Historically, I’ve used an Entra ID Service Principal and Client Secret to authenticate Packer builds in my automation workflows, whether in Azure DevOps or GitHub Actions. While functional, this approach had significant downsides: it required embedding a secret in the pipeline environment, leading to ongoing maintenance to renew the secret and posing a security risk if the secret was ever leaked. As I continue expanding the GitHub AT-AT with useful templates, I wanted to refine this approach, merging two projects: setting up a public Minecraft SMP (Survival Multi-Player) server and adding a new Infrastructure Lifecycle Management template to GitHub AT-AT. This template will enable developers building Virtual Machine-based applications to integrate Packer image builds into their DevOps workflows, a concept I cover extensively in my book Mastering Terraform. Now, I’m codifying this setup directly within GitHub AT-AT.

Using Federated Identity Credential with Packer

A Federated Identity Credential eliminates the need for client secrets, instead leveraging GitHub’s identity to authenticate to Azure. To configure Packer for this authentication model, we need to introduce two new input variables:

variable "arm_oidc_request_token" {
  type = string
}
variable "arm_oidc_request_url" {
  type = string
}

Then, within the azure-arm builder configuration, these variables must be referenced accordingly:

source "azure-arm" "vm" {

  client_id          = var.arm_client_id
  subscription_id    = var.arm_subscription_id
  tenant_id          = var.arm_tenant_id
  oidc_request_token = var.arm_oidc_request_token
  oidc_request_url   = var.arm_oidc_request_url

  // foo

}

Configuring GitHub Actions

To enable authentication via GitHub’s federated identity, we need to modify the GitHub Actions workflow by granting necessary permissions at the top of the workflow file:

permissions:
  id-token: write
  contents: read

Next, we authenticate to Azure using the Federated Identity Credential within our GitHub Actions workflow:

- name: 'Az CLI login'
  uses: azure/login@v1
  with:
    client-id: $
    tenant-id: $
    subscription-id: $

This step utilizes GitHub’s authentication context to specify the Entra ID Tenant, Azure Subscription, and the identity being used. If the operation succeeds, it produces two key values: the GitHub Identity Request Token and the GitHub Identity Request URL, which Packer needs for authentication.

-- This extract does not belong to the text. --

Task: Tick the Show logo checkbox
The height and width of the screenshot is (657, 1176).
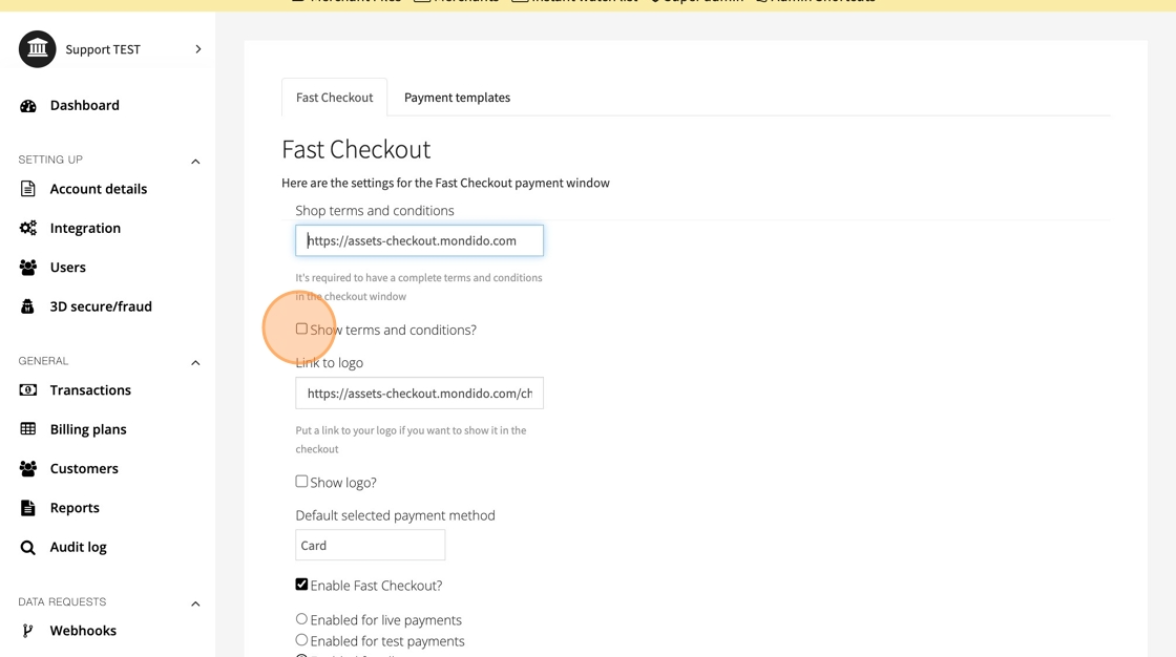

Exporting Environment Variables for Packer

To make these authentication values available to Packer, we define two special environment variables:

export PKR_VAR_arm_oidc_request_token=$ACTIONS_ID_TOKEN_REQUEST_TOKEN
export PKR_VAR_arm_oidc_request_url=$ACTIONS_ID_TOKEN_REQUEST_URL

Finally, we execute Packer:

packer init ./
packer build -var-file=variables.pkrvars.hcl ./

Challenges and Observations

One issue I encountered is that these environment variables do not seem accessible outside of the Bash script within the GitHub Actions step. I attempted to pipe them into the env collection of the GitHub Actions step, but this was unsuccessful. While manually exporting them as PKR_VAR_ environment variables is effective, it feels less elegant. I’d be curious to hear if anyone else has found a cleaner approach.

By implementing this workflow, I’ve removed the need for storing secrets in GitHub Actions, enhancing security and reducing maintenance overhead. This setup not only simplifies Packer authentication but also strengthens the security posture of automation pipelines. If you’re integrating Packer into your DevOps workflows, moving to Federated Identity Credential authentication is a step in the right direction.